Aku berdeham. "Ini Scar," kataku, dan Scar mengulurkan tangan ke Tom. "Kami ingin menanyakan sesuatu."

Mata Tom mengamati Scar selagi menyambut uluran tangan gadis itu. "Kau anak baru itu, kan?" Persis seperti dugaanku; dia tahu siapa Scar.

Scar mengangguk. "Kami takkan menyita waktumu terlalu lama, Tom," katanya dengan nada bersahabat yang sama seperti yang dia gunakan sewaktu berbicara dengan Liam. "Seberapa dekat kau dengan Michael Ahn?"

Kini sebelah alis Tom terangkat tinggi. "Mike? Tidak terlalu dekat. Kenapa kau menanyakan dia?"

Scar mengulangi kebohongannya terkait menjadi pekerja paruh waktu dari perusahaan asuransi, sementara Tom mendengarkan dengan mulut menganga. Dia tidak terlihat curiga sedikit pun kalau Scar tengah berbohong. Bahkan aku menyadari ada sorot kekaguman yang sekilas terpancar dari matanya.

"Wow," komentarnya setelah Scar selesai menjelaskan. Dia menyugar rambut cokelatnya yang basah oleh keringat. "Sayang sekali, tapi sepertinya aku tidak terlalu bisa membantu. Aku memang pernah berbicara dengan Mike beberapa kali, tapi kami hanya membicarakan hal-hal umum seperti pelajaran sekolah. Aku juga tidak pernah bertemu dengannya di luar sekolah."

Scar menolak untuk menyerah begitu saja. "Tapi kau pasti pernah menyadari sesuatu yang aneh. Tolong kau coba ingat-ingat dulu. Mungkin dia pernah mengatakan sesuatu yang aneh atau tidak biasa?"

Tom memejamkan mata sejenak. "Masalahnya, dia itu hampir tidak pernah bersuara," ucapnya pelan. Dia membuka mata dan menatap kami bergantian. "Dia takut pada Sean. Itu sebabnya, seburuk apa pun perlakuan yang didapatnya, Mike tidak pernah mengatakan apa pun. Dia selalu hanya menerimanya dengan pasrah. Seakan itu memang sudah takdirnya."

"Omong kosong," tukas Scar. "Kalau dia takut pada Sean, kenapa dia berakhir menembaknya?"

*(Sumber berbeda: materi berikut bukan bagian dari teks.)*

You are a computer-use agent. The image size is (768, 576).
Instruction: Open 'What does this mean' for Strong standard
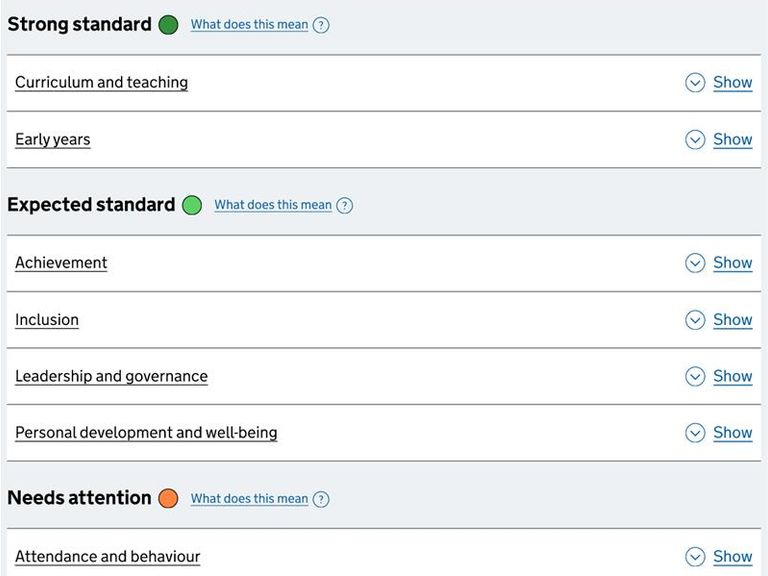(x=249, y=25)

Tom menghela napas dengan raut prihatin. "Entahlah. Barangkali ketakutannya menjalani hidup sebagai pecundang jauh lebih besar daripada rasa takutnya kepada Sean? Bajingan itu benar-benar membuat hidup Mike dan yang lainnya menderita, kau tahu. Jadi, yah, dia hanya mendapatkan apa yang memang pantas dia terima."